- Problem requirements
Rewrite the rows below, substituting "desktop agent" for every "computer-use agent" and leaving everything else unchanged.

- Supplied material
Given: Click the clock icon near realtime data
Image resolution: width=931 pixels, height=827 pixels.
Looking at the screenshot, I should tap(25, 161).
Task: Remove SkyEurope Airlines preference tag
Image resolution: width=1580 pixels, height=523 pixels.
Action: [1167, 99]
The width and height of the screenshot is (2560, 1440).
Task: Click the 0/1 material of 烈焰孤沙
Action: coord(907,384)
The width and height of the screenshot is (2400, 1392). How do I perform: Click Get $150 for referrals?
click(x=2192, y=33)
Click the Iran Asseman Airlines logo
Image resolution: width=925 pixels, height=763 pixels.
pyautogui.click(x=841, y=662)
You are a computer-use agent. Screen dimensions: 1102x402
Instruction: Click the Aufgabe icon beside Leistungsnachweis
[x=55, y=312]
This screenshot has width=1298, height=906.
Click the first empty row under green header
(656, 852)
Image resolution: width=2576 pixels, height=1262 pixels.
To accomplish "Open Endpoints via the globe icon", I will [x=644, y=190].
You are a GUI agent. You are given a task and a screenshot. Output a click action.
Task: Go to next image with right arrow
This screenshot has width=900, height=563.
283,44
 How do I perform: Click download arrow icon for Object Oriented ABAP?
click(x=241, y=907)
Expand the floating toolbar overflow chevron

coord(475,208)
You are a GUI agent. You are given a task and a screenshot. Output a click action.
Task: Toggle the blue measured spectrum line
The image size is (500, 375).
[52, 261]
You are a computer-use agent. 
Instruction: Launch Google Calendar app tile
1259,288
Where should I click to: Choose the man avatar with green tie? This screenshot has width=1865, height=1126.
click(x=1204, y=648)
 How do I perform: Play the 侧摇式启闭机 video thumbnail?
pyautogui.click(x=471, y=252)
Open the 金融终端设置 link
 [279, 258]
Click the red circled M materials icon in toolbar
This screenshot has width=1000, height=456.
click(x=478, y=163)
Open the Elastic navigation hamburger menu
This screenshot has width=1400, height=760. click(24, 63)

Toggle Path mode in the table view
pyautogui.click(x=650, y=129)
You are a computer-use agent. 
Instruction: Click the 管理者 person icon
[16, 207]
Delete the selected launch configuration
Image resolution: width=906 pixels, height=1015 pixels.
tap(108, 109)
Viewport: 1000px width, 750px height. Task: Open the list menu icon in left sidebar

- Answer for this exercise
Given: Click the clock icon near realtime data
Image resolution: width=931 pixels, height=827 pixels.
Looking at the screenshot, I should tap(25, 161).
Task: Remove SkyEurope Airlines preference tag
Image resolution: width=1580 pixels, height=523 pixels.
Action: [1167, 99]
The width and height of the screenshot is (2560, 1440).
Task: Click the 0/1 material of 烈焰孤沙
Action: coord(907,384)
The width and height of the screenshot is (2400, 1392). How do I perform: Click Get $150 for referrals?
click(x=2192, y=33)
Click the Iran Asseman Airlines logo
Image resolution: width=925 pixels, height=763 pixels.
pyautogui.click(x=841, y=662)
You are a desktop agent. Screen dimensions: 1102x402
Instruction: Click the Aufgabe icon beside Leistungsnachweis
[x=55, y=312]
This screenshot has width=1298, height=906.
Click the first empty row under green header
(656, 852)
Image resolution: width=2576 pixels, height=1262 pixels.
To accomplish "Open Endpoints via the globe icon", I will [x=644, y=190].
You are a GUI agent. You are given a task and a screenshot. Output a click action.
Task: Go to next image with right arrow
This screenshot has width=900, height=563.
283,44
 How do I perform: Click download arrow icon for Object Oriented ABAP?
click(x=241, y=907)
Expand the floating toolbar overflow chevron

coord(475,208)
You are a GUI agent. You are given a task and a screenshot. Output a click action.
Task: Toggle the blue measured spectrum line
The image size is (500, 375).
[52, 261]
You are a desktop agent. 
Instruction: Launch Google Calendar app tile
1259,288
Where should I click to: Choose the man avatar with green tie? This screenshot has width=1865, height=1126.
click(x=1204, y=648)
 How do I perform: Play the 侧摇式启闭机 video thumbnail?
pyautogui.click(x=471, y=252)
Open the 金融终端设置 link
 [279, 258]
Click the red circled M materials icon in toolbar
This screenshot has width=1000, height=456.
click(x=478, y=163)
Open the Elastic navigation hamburger menu
This screenshot has width=1400, height=760. click(24, 63)

Toggle Path mode in the table view
pyautogui.click(x=650, y=129)
You are a desktop agent. 
Instruction: Click the 管理者 person icon
[16, 207]
Delete the selected launch configuration
Image resolution: width=906 pixels, height=1015 pixels.
tap(108, 109)
Viewport: 1000px width, 750px height. Task: Open the list menu icon in left sidebar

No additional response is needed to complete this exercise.